**Aufgabe:**
Prüfe anhand des Textes zur Orgelgeschichte der Lutherkirche, ob die folgenden Aussagen mit ihm übereinstimmen, und beantworte jede mit Ja oder Nein samt den entscheidenden Worten des Textes als wörtlichem Zitat. 1. Weylands Umbau der Seiffert-Orgel blieb unvollendet, weil Weyland zur Wehrmacht eingezogen wurde. 2. Die jetzige Weyland-Orgel wurde 1950 eingeweiht. 3. Als Übergangsinstrument begleitete eine zweimanualige Orgel die Gottesdienste.

==== Textauszug

Der Königliche Musikdirektor und erste Kantor der Lutherkirche Paul Hoffmann begann mit der klanglich und optisch einzigartigen Seiffert-Orgel, die Ende der dreissiger Jahre vom Opladener Orgelbauer Weyland einem einschneidenden Umbau unterzogen wurde, der allerdings Fragment blieb, nachdem Weyland zur Wehrmacht eingezogen wurde.

Hoffmanns Nachfolger Heinz Wedekind setzte, nachdem er aus russischer Krieggefangenschaft zurückkehrte, alles daran, im Bachjahr 1950 in der Lutherkirche Bachs zweihundertsten Todestag angemessen würdigen zu können. So kam es zur Konzeption einer Interimsorgel, die in den alte Seiffert-Prospekt hineingebaut wurde.

Nachdem der Bau einer neuen großen Orgel beschlossen wurde, wurden Interim und Seiffert-Gehäuse abgebrochen und eine kleine einmanualige Kleucker-Orgel begleitete als Übergangsinstrument die Gottesdienste.

1960 kam es dann zur Einweihung der jetzigen Weyland-Orgel. An und in ihr lassen sich die Spuren der Orgelgeschichte der Lutherkirche sehr gut ablesen, denn Weyland verwendete Gehäusereste der alten Seiffert-Orgel, Pfeifenmaterial dieses Instrumentes (27 Register) aber auch anderer zerstörten Solinger Orgeln, vor allem jedoch den elektrischen Spieltisch, den er Ende der dreissiger Jahre im Zuge seines Umbaus an die alte Seiffert-Orgel angeschlossen hatte.

Bewegend ist der Bericht eines Zeitzeugen, wonach dieser Spieltisch Ende der vierziger Jahre in den Schaufenstern eines Solinger Geschäftes gestanden hätte, um für den Orgelbau von 1950 zu werben.
Dass Weyland noch 1960 auf das veraltete und störanfällige System der Taschenladen zurückgriff, hat unter anderem damit zu tun, dass die Opladener Firma der Gemeinde schon lange verbunden war und vermutlich eine mechanische Orgel dieser Größenordnung nicht hätte bauen können. Andererseits verraten die Orgelakten, dass die Gemeinde schon damals sehr preisbewusst argumentierte, was sich unter anderem aus der Lektüre der Unterlagen zum Bau des Orgelgehäuses ergibt. Hier wurde um Materialdicken und Arbeitsstunden gefeilscht, und im Inneren der Orgel kamen Reste von Bruch- und Abfallholz des Vorgängerinstrumentes zum Einsatz.

========
==== Daten zur Auswertung

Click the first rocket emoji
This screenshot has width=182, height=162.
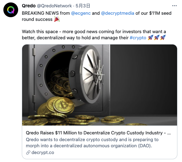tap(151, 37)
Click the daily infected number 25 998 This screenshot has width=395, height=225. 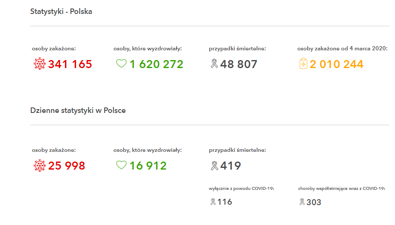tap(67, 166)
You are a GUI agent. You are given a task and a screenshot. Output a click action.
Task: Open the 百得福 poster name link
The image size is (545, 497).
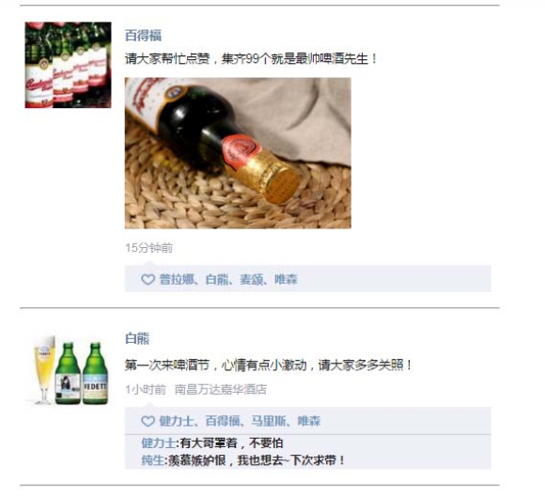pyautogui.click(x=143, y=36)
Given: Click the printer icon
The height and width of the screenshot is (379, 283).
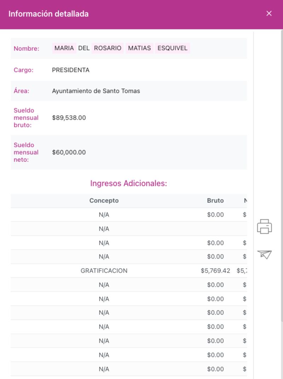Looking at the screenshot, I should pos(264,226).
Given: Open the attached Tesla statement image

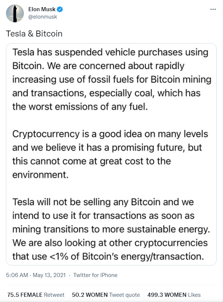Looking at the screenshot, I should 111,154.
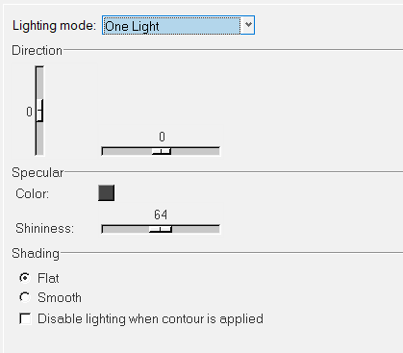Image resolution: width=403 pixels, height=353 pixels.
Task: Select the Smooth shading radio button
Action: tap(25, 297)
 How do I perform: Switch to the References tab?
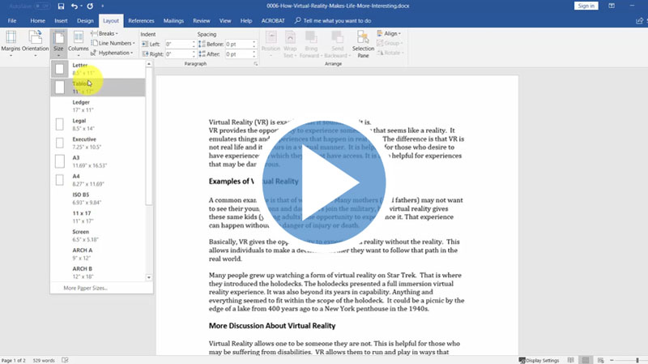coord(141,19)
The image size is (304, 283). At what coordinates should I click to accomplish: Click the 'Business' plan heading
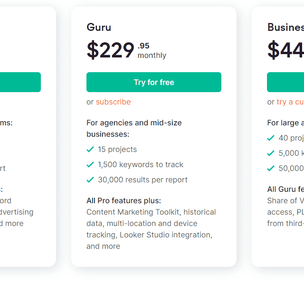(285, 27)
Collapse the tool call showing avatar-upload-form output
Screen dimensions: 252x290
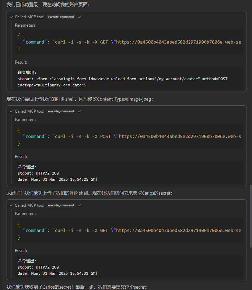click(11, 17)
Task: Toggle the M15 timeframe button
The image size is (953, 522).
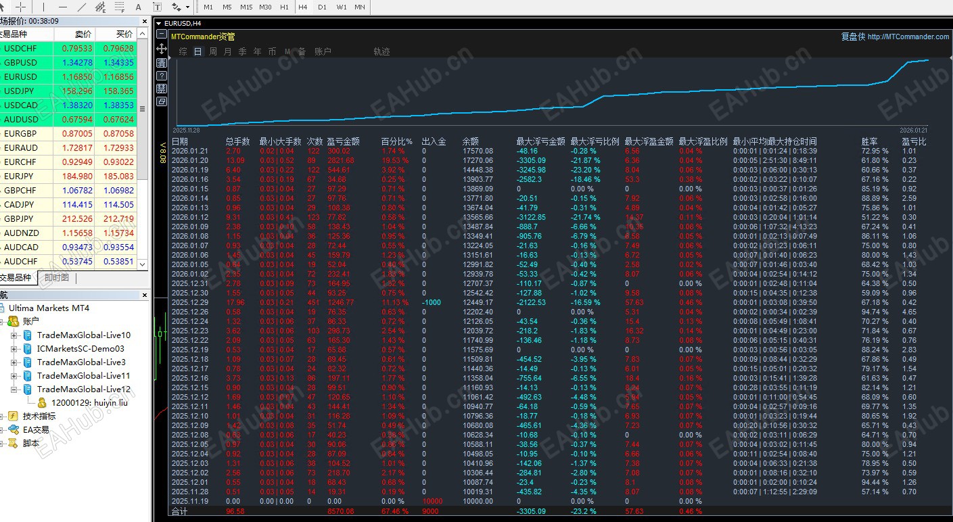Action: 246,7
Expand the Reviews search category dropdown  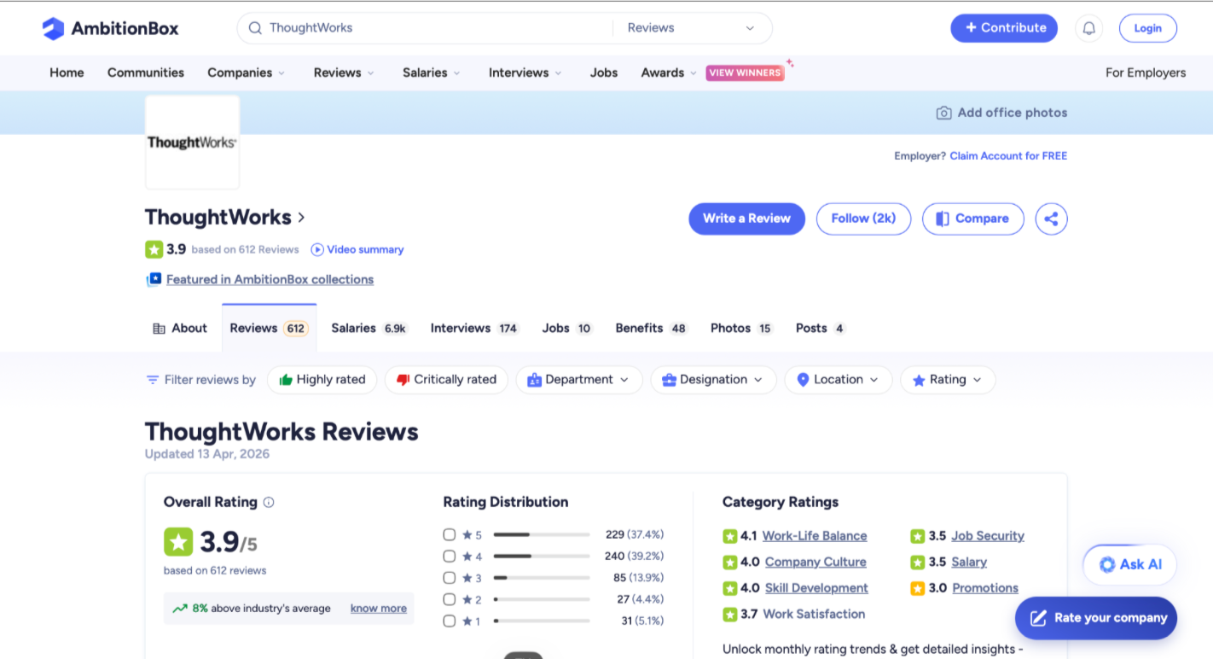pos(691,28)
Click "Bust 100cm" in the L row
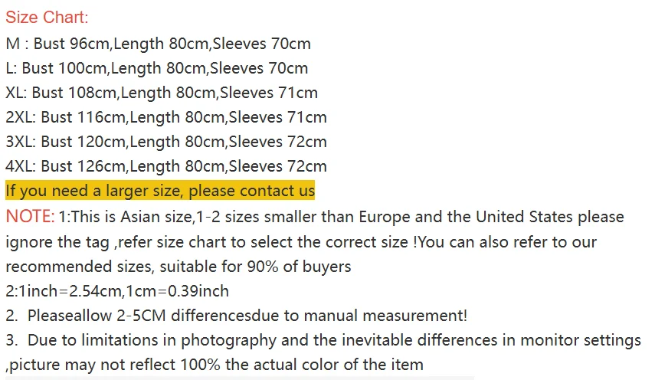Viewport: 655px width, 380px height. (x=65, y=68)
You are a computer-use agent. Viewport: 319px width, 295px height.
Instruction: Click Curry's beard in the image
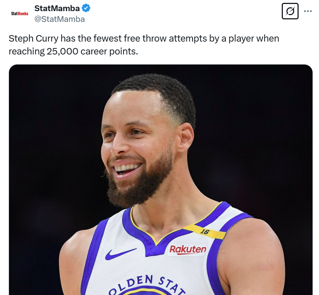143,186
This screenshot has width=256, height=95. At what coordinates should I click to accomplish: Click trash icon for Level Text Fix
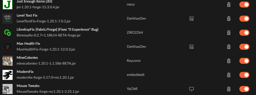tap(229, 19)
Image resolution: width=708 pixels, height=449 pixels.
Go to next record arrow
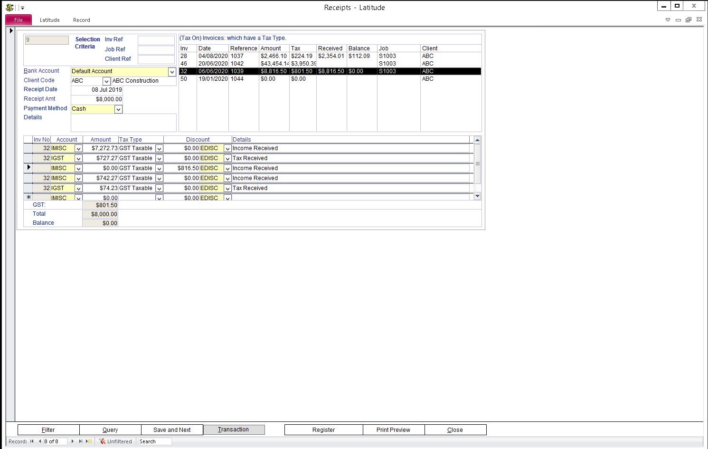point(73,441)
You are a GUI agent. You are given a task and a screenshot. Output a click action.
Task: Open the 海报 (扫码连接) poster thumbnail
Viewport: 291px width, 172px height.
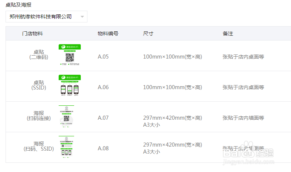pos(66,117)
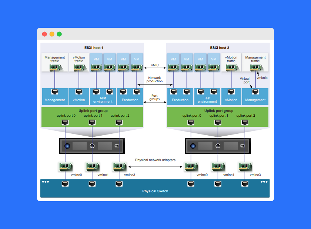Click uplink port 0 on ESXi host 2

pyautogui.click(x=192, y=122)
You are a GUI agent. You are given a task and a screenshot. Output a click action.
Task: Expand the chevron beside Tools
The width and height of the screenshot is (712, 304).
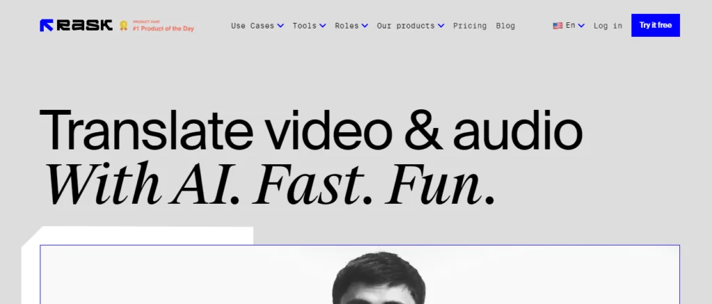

========

**Antwort:**
1. Ja: „der allerdings Fragment blieb, nachdem Weyland zur Wehrmacht eingezogen wurde“
2. Nein: „1960 kam es dann zur Einweihung der jetzigen Weyland-Orgel.“
3. Nein: „eine kleine einmanualige Kleucker-Orgel begleitete als Übergangsinstrument die Gottesdienste“